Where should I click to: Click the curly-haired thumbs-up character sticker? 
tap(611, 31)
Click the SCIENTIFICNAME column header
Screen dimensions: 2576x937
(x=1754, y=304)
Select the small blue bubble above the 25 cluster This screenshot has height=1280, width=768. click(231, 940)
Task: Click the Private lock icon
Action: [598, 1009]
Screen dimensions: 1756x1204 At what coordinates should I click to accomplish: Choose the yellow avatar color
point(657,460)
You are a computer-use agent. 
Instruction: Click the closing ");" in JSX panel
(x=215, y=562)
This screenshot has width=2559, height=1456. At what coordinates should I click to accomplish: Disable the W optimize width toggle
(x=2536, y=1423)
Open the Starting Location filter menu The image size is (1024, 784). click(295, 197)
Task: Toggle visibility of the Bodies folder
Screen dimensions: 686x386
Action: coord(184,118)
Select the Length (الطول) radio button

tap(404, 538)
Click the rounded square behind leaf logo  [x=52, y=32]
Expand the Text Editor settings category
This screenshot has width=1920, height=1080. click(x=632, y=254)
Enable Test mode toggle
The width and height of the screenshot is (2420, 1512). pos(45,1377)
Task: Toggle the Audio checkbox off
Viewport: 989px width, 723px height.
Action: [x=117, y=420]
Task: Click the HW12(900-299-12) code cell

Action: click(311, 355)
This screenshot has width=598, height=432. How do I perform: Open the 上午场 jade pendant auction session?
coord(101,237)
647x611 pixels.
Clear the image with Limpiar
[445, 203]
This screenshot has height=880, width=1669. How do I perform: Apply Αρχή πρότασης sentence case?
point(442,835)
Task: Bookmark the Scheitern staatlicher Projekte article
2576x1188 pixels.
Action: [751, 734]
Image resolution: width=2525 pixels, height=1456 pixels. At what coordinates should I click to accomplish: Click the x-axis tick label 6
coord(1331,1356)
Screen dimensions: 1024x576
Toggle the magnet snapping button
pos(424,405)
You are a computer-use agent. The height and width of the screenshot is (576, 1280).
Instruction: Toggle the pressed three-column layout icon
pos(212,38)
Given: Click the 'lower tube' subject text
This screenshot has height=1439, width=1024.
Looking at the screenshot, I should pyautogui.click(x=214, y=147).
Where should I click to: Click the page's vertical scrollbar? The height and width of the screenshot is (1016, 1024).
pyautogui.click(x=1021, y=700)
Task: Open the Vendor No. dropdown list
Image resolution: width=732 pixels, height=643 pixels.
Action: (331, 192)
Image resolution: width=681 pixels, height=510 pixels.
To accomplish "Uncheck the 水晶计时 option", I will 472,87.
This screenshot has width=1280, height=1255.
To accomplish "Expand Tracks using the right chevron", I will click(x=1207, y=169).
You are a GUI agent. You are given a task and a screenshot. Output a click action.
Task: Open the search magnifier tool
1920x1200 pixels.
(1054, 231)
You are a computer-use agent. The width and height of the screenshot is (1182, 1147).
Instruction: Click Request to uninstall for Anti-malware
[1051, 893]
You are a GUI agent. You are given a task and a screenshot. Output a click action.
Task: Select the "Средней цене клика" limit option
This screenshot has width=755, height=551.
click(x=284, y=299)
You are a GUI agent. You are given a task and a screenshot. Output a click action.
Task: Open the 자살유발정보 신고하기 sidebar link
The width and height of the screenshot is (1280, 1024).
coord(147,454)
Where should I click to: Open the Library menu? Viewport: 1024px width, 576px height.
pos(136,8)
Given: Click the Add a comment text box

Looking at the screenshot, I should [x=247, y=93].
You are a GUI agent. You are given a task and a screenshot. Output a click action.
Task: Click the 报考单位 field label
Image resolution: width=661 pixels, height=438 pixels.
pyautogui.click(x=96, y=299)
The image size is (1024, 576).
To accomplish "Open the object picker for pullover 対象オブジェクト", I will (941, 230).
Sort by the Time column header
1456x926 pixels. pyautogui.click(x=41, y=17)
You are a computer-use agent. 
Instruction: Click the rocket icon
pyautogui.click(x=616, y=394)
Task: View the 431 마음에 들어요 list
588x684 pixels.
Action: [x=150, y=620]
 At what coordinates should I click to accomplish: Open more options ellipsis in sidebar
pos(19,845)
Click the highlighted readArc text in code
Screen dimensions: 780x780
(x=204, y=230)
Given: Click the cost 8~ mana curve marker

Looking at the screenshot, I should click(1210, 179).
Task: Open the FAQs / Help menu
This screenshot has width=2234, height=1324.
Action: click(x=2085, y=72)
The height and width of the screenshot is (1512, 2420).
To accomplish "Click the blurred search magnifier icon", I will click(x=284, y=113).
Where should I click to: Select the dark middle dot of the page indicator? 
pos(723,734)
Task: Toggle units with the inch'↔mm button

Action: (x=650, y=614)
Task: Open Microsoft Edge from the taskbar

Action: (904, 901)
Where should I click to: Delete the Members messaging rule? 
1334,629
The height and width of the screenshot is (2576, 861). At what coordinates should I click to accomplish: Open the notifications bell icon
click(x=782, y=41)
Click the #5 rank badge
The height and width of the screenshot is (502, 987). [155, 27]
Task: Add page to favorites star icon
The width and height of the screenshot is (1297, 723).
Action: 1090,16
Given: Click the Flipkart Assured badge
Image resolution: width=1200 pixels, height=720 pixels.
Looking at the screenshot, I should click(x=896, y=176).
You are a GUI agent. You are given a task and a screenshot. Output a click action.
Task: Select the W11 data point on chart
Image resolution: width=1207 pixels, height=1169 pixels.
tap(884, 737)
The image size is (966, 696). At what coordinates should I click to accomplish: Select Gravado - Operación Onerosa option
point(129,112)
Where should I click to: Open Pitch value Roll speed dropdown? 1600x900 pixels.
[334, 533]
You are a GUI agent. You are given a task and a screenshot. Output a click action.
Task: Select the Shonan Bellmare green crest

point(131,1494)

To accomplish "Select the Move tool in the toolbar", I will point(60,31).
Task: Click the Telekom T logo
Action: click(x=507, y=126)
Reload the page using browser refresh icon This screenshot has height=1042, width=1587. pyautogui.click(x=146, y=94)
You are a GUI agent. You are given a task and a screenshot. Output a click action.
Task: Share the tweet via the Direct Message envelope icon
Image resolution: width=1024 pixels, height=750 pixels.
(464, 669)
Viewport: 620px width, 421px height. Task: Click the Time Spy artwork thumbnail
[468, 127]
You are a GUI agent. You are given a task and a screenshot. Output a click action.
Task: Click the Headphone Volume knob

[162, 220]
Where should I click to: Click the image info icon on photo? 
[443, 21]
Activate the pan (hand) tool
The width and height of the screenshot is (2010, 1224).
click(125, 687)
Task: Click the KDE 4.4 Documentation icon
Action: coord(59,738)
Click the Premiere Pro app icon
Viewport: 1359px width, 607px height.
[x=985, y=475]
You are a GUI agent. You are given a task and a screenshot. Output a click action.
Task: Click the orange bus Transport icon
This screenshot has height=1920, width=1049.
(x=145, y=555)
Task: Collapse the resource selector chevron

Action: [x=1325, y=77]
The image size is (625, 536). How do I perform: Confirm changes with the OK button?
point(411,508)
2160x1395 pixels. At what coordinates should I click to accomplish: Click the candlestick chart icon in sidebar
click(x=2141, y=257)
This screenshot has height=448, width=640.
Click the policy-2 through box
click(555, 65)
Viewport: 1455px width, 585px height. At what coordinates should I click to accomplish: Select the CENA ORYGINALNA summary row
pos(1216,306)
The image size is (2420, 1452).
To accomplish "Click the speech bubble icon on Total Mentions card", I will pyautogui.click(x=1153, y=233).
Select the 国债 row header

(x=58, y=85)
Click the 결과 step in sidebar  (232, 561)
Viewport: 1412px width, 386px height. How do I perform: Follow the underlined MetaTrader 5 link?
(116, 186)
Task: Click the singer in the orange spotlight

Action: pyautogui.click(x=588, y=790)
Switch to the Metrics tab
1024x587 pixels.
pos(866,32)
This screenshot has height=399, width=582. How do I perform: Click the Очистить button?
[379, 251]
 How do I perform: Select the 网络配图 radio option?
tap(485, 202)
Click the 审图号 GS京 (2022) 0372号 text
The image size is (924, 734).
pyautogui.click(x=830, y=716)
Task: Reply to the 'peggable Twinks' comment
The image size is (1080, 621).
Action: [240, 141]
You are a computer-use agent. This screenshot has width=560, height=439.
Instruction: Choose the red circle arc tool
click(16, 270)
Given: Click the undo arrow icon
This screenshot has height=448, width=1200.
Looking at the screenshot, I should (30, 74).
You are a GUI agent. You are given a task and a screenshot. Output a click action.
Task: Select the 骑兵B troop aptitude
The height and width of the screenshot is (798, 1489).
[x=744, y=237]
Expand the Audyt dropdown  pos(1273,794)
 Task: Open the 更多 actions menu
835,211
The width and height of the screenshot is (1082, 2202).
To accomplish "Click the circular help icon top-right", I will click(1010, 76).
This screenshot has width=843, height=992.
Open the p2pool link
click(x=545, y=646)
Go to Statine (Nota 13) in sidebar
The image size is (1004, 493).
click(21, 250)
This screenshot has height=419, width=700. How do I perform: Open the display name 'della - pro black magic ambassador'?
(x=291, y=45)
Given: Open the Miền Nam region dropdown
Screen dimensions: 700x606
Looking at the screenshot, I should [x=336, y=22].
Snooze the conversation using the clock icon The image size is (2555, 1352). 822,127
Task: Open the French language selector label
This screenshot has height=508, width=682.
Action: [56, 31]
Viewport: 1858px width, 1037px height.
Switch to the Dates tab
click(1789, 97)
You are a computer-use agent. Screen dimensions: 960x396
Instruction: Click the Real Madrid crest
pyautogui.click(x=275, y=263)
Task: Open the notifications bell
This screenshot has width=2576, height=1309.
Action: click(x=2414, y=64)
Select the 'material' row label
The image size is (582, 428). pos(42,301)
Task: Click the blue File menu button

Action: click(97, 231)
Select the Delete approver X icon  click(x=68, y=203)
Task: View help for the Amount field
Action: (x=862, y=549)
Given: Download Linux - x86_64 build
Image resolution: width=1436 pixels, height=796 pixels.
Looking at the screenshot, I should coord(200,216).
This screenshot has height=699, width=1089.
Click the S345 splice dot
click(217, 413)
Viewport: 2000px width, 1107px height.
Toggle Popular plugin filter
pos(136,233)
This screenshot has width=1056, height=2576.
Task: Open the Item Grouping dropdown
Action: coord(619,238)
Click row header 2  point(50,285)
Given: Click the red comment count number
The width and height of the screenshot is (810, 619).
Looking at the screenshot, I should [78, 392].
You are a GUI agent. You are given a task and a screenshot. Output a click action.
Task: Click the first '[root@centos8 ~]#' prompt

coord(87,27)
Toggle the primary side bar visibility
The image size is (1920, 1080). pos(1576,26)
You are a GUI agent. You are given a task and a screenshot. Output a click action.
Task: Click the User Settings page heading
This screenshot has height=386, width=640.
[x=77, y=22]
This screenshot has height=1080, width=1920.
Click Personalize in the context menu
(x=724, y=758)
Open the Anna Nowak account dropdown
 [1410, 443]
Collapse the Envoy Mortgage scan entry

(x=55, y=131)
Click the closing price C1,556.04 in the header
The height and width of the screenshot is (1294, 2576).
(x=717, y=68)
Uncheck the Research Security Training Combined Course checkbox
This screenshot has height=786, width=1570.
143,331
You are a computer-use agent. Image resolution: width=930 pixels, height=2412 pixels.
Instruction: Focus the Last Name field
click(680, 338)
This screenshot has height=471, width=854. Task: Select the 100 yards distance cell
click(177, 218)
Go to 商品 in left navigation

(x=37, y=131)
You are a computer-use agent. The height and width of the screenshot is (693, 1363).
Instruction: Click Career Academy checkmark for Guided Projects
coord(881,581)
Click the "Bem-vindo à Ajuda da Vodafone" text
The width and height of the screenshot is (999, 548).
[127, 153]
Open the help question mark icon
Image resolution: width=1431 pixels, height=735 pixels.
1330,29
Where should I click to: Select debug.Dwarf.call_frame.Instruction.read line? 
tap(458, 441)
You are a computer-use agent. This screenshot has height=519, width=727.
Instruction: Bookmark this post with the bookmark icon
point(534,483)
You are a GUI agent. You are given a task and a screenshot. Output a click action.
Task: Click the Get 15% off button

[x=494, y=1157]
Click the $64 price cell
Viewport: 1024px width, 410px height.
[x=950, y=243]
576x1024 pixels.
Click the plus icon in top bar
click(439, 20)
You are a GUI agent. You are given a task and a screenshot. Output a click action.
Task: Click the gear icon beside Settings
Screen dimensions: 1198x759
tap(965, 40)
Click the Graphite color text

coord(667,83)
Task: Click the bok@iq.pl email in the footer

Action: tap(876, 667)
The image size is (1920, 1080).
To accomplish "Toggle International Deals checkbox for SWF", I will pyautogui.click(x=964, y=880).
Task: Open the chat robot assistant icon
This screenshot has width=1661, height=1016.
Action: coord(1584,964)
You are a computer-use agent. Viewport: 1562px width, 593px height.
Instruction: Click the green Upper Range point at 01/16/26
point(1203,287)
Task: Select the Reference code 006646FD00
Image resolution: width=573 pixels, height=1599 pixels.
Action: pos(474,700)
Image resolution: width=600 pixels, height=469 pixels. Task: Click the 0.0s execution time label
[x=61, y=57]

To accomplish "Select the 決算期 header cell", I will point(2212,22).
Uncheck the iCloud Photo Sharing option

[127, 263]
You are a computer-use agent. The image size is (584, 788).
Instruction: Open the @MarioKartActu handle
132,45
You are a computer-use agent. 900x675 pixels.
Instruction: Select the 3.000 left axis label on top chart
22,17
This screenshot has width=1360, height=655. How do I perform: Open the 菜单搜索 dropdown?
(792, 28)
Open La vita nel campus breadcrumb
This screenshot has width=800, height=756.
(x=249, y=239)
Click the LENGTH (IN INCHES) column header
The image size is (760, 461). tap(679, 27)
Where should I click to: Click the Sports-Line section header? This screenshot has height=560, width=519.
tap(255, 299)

* Task brief: Swap "dropdown" for "menu" in the part of the records that opens with the line containing "This screenshot has height=419, width=700." and closes with the line containing "Action: [56, 31]". Give back only those lines, with everything else left as it is.

* Right answer:
This screenshot has height=419, width=700. How do I perform: Open the display name 'della - pro black magic ambassador'?
(x=291, y=45)
Given: Open the Miền Nam region menu
Screen dimensions: 700x606
Looking at the screenshot, I should [x=336, y=22].
Snooze the conversation using the clock icon The image size is (2555, 1352). 822,127
Task: Open the French language selector label
This screenshot has height=508, width=682.
Action: [56, 31]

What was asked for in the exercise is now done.